## MATERIAL SHOWN
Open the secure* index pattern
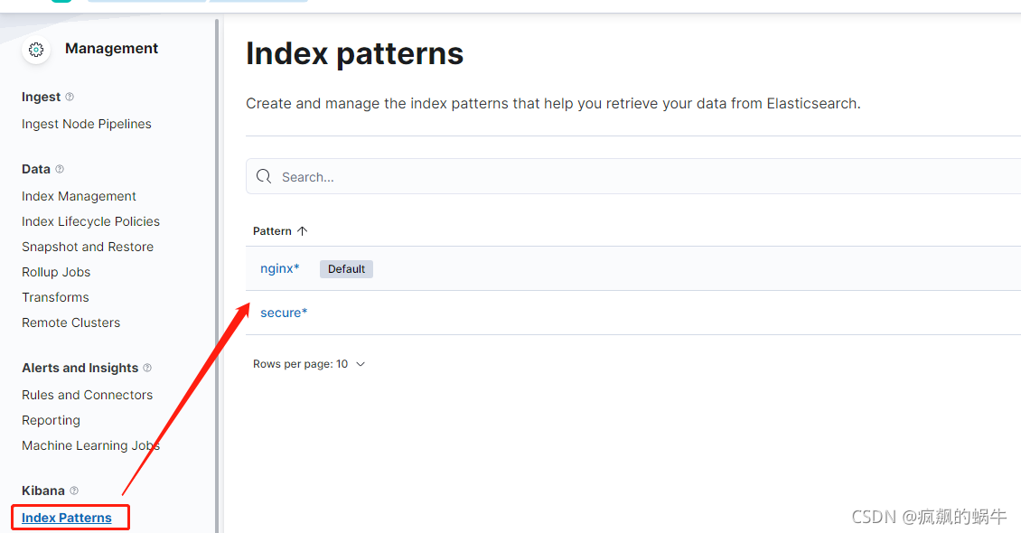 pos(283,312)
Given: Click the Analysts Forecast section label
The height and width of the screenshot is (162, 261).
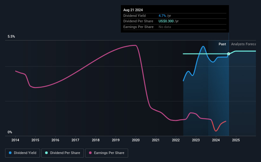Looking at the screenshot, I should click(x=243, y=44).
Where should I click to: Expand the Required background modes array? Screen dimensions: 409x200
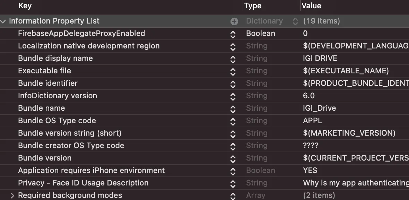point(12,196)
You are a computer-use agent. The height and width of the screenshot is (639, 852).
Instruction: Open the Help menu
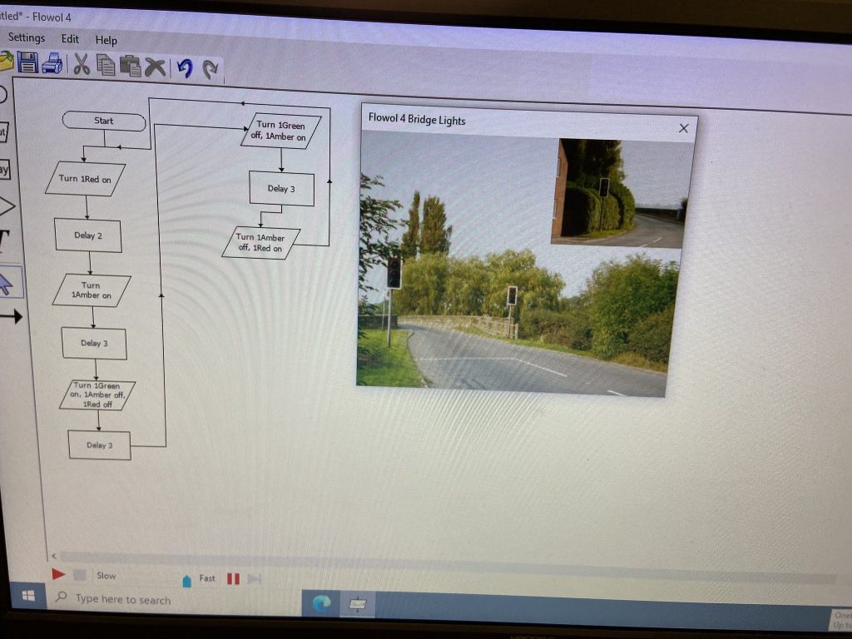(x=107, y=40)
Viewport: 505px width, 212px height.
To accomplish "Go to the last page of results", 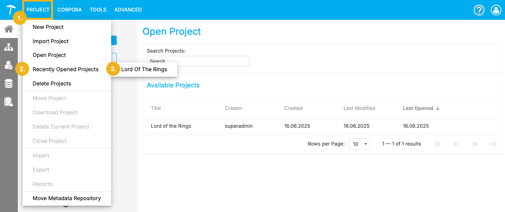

## REQUIREMENT
An exact copy of the listing is needed, minus its pictures.

## RESPONSE TO THIS EXERCISE
Open the secure* index pattern
 pos(283,312)
Given: Click the Analysts Forecast section label
The height and width of the screenshot is (162, 261).
Looking at the screenshot, I should click(x=243, y=44).
Where should I click to: Expand the Required background modes array? Screen dimensions: 409x200
point(12,196)
You are a computer-use agent. The height and width of the screenshot is (639, 852).
Instruction: Open the Help menu
(x=107, y=40)
Viewport: 505px width, 212px height.
To accomplish "Go to the last page of results", 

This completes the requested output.